If you are not a whale, you're in serious trouble.
Already in California you need to (apparently) "establish" a high wagering level to get a decent deal. I am unsure if you get put in a room, deprived of all your senses and get force fed McNuggets or not to come clean with your wagering, or if there is another way, but it has to be done.
In New York, with this new legislation "Applicants must assure that the rebates are determined "solely'' by how much a bettor wagers."
Sorry to be a curmudgeon (my new favorite word), but what a load of crap. This misses the point entirely.
A fellow who bets $20,000 a month did not get there by playing into 22.4% blended takeout, he or she got there by getting a better price and and using it to bet more and more over time. The small ADW's - the ones that are being shut out - were the ones providing this cultivation.
New players, smaller players who are getting better and want to get even better aren't going to join you, show a million dollars in handle and say "yes, please take me". They are not at a million a year yet, they are at $50,000 or $100,000 or $150,000 a year. They are there because they have gotten a better deal and when they don't get one any longer, they are going to take their ball and go home.
This to me, represents the biggest marketing paradox I have seen in any business I have studied.
A casino cultivates their existing customers. So does a restaurant and a health club. So do countless others. Racing does not cultivate them. They don't have the same mechanisms in place.

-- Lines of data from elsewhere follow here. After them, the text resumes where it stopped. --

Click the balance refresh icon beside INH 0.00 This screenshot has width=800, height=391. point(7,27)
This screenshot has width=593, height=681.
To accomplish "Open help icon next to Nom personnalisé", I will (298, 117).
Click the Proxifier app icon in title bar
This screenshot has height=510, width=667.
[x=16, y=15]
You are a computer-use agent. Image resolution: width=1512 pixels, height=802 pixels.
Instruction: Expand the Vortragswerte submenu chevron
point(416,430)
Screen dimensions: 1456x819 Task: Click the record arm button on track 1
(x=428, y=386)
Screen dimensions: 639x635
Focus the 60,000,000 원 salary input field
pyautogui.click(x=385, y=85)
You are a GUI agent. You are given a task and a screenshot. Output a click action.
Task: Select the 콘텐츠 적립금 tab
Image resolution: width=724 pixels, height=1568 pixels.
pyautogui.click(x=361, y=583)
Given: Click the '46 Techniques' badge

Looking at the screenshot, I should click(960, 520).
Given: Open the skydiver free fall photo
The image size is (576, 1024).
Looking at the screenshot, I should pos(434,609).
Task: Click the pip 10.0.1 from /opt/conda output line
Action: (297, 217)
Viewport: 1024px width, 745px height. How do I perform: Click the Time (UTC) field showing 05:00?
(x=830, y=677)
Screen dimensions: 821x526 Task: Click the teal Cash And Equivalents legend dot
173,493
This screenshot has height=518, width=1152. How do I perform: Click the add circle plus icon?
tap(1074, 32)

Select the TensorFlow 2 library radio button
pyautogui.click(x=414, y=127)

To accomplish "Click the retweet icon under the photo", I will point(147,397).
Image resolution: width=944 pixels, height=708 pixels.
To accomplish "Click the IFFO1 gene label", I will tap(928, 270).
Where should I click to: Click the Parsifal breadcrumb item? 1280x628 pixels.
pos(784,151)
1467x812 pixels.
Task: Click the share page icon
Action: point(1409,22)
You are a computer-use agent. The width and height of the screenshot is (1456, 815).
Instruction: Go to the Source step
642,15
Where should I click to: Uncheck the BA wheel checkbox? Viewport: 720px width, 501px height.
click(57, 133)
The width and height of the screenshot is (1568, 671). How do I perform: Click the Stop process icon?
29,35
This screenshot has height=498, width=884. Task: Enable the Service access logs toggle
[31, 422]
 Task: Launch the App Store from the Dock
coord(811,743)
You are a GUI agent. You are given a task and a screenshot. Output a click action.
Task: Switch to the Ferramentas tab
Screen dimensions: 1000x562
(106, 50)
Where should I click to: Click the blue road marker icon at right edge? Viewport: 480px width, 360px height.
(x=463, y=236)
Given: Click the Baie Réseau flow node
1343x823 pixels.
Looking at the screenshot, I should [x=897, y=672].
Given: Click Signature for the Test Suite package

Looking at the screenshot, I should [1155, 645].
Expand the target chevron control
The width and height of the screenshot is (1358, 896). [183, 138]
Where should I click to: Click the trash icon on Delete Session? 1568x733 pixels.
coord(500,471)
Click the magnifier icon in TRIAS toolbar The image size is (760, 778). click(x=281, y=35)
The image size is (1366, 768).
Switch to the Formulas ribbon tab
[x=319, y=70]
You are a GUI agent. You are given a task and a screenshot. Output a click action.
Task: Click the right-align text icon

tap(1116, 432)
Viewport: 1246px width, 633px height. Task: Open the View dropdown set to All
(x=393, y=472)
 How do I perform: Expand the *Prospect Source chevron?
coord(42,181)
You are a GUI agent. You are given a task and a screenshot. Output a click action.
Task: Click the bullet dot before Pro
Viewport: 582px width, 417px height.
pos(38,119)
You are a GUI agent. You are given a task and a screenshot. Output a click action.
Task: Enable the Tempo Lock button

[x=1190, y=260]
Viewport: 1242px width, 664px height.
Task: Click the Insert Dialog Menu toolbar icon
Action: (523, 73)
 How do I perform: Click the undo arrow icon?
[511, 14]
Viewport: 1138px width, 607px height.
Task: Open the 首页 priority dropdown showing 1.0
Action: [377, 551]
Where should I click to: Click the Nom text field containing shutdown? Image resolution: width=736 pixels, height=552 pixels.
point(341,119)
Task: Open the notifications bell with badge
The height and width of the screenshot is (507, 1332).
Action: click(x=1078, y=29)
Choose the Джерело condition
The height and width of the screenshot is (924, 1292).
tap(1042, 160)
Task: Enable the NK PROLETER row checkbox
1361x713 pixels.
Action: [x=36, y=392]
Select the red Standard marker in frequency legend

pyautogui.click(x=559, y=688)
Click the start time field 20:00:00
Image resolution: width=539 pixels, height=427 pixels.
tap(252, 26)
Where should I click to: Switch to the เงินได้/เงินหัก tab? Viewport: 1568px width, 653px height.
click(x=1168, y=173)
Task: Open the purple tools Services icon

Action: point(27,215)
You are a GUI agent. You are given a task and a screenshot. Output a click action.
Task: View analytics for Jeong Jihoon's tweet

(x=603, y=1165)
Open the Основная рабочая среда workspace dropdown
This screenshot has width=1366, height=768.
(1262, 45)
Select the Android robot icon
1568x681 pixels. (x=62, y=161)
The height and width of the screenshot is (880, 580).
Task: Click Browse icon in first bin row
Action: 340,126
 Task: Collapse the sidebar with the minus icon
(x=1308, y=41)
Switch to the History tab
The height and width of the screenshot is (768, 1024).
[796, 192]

The paradox lies with racing's marketing spending, and the constant will to get brand new customers.
America's Best Racing, food truck events, billboards and Wang Chung concerts at Hollywood Park cost a ton of money. They're there to get new customers. They are fishing in an unstocked pond, obviously, because there is no prequalification for liking Wang Chung and betting the sixth with a TimeformUS speed figure and your favorite Brisnet software package. For branding, and getting people out to a horse racing event this spend is fine, but it's folly to think it is going to cultivate betting customers. The cost per acquisition of actually turning this demographic into a once a week or more bettor probably runs into the tens of thousands of dollars per capita. But, that spend is happily approved at all meetings.
Meanwhile, Linda from Des Moines plays a few races each week and she's getting better. She has a 0.93 ROI and as her ROI goes up so does her enjoyment. She is close to getting hooked. She sees an ad for an ADW that gives her a break on price, upping her ROI to 0.98, and she enjoys racing even more. She's betting more and winning a little more often.
Then the horsemen groups, governments and whomever else tell her its their way or the highway. She's not betting "one million or more" so she is back to playing at lower volumes. She's back to where she was.
You have Linda. She's sold. She's doesn't have to be prequalified to be a customer, she already is your customer and will likely be one for a long time with a little bit of investment. You just chased her away by not giving her a few dollars back on her wagers because she is not a whale, while at the same time you as an industry pay millions of dollars with the hopes of getting a Linda; by renting a giant bus, or sending her to a felafel truck on food truck day.
For racing, a bird in the hand (Linda) is not worth two in the bush (two drunk kids watching an English Beat concert). What's even worse, when you squeeze the bird for more, she flies away. And the two drunk kids in the bush head to the nearest casino.
That's today's paradox and I think it's a huge reason why racing can never seem to compete as a gambling business. They spend so much money attracting customers to attend and brand live events, while not spending nary a dime to help existing customers bet more. How can racing possibly grow with that formula? It can't.